Como mencionei outro dia, aproximadamente a metade dos republicanos acredita que "altos democratas estão envolvidos em círculos de elite de tráfico de crianças". Veja um número ainda mais impressionante: 66% dos republicanos aceitam a "teoria da substituição dos brancos", concordando totalmente ou em parte com a afirmação de que "o Partido Democrata está tentando substituir o eleitorado atual por eleitores de países mais pobres do mundo todo".

Diante dessa mentalidade, políticos republicanos ambiciosos naturalmente apoiam políticas destinadas a jogar com a paranoia da base e acusam qualquer um que se oponha a essas políticas de fazer parte de uma conspiração nefasta.

E a natureza bizarra dos ataques à Disney não apenas atende à loucura da base republicana; o próprio absurdo desses ataques também é uma mensagem de intimidação destinada ao mundo empresarial. Ela diz, com efeito: "Não importa como você conduz sua empresa, quão inócuo seu comportamento realmente seja. Se você criticar nossos atos, ou deixar de alguma maneira de demonstrar fidelidade à nossa causa, encontraremos uma maneira de puni-lo".

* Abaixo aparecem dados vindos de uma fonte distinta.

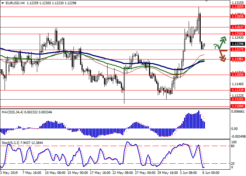Select the 22 May 08:00 time marker
246x176 pixels.
(124, 173)
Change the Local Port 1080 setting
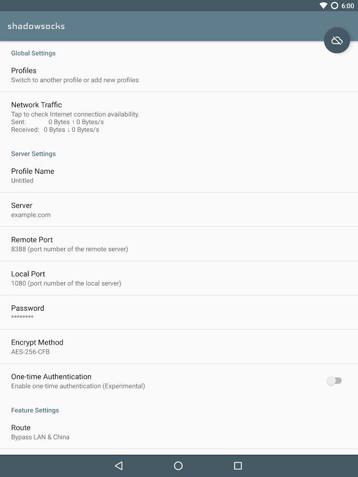 179,278
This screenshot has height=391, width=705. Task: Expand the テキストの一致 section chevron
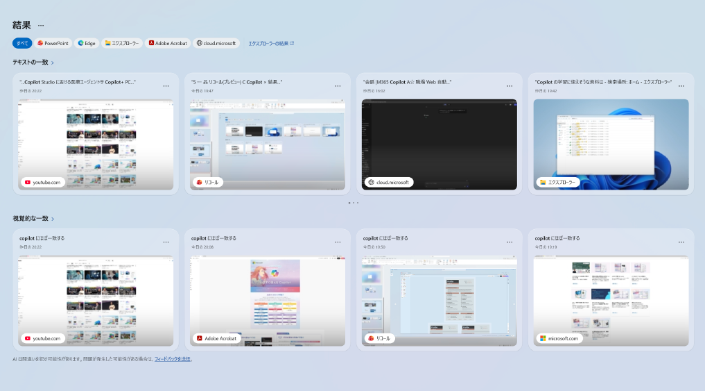[x=53, y=63]

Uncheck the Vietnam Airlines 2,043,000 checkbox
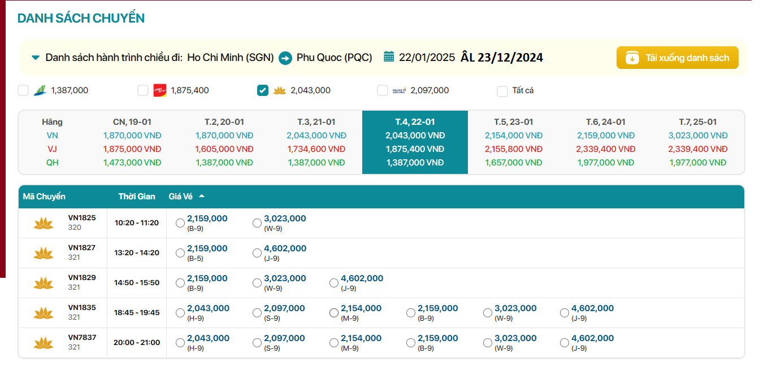click(x=263, y=90)
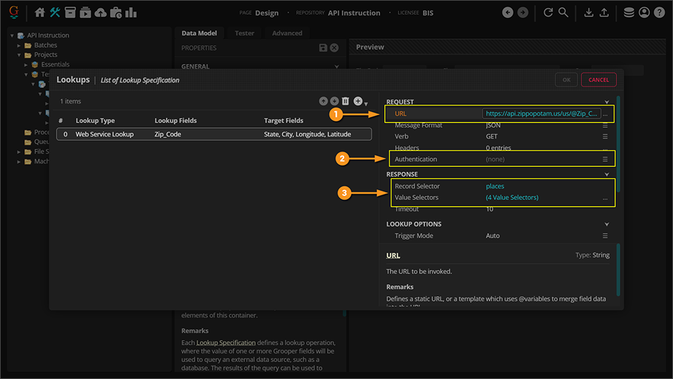Image resolution: width=673 pixels, height=379 pixels.
Task: Open the help question mark icon
Action: coord(660,12)
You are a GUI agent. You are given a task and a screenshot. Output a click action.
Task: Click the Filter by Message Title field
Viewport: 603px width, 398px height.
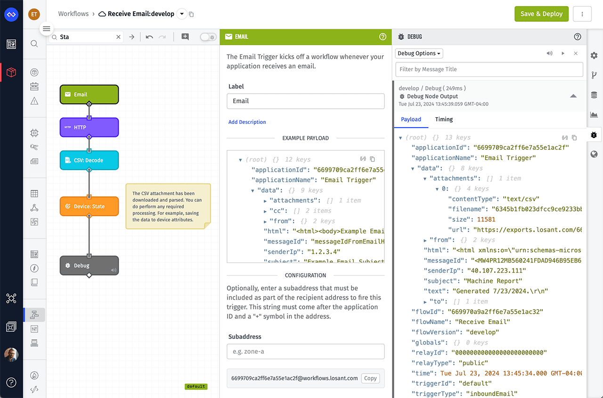tap(489, 69)
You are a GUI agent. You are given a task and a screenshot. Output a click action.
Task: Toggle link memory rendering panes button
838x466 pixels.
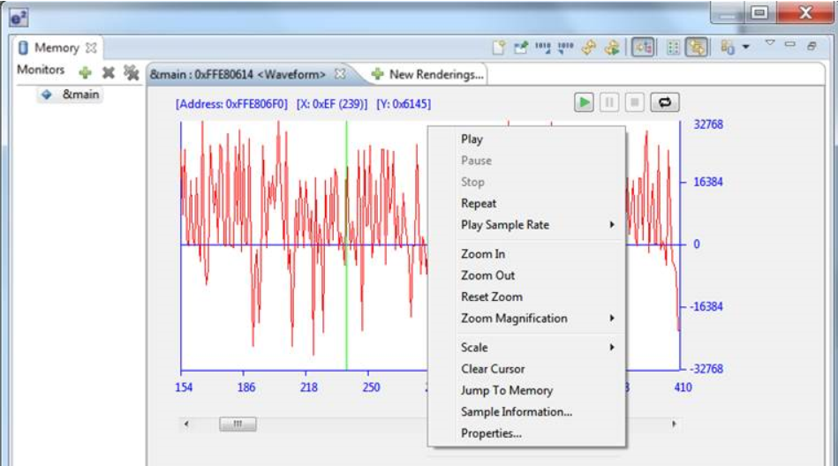coord(698,48)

O modelo óbvio aqui é a Hungria de Viktor Orban, onde a Conferência de Ação Política Conservadora será realizada no próximo mês. Como colocou um recente relatório da Freedom House, na Hungria "os empresários cujas atividades não acompanham o interesse financeiro ou político do governo tendem a enfrentar assédio e intimidação e são sujeitos à crescente pressão administrativa para uma possível aquisição".

Por isso a luta sobre a Disney é na verdade um sintoma de um acontecimento muito mais amplo e perturbador: a QAnonização e orbanização de um dos maiores partidos políticos dos Estados Unidos, o que está pondo em risco nossa democracia.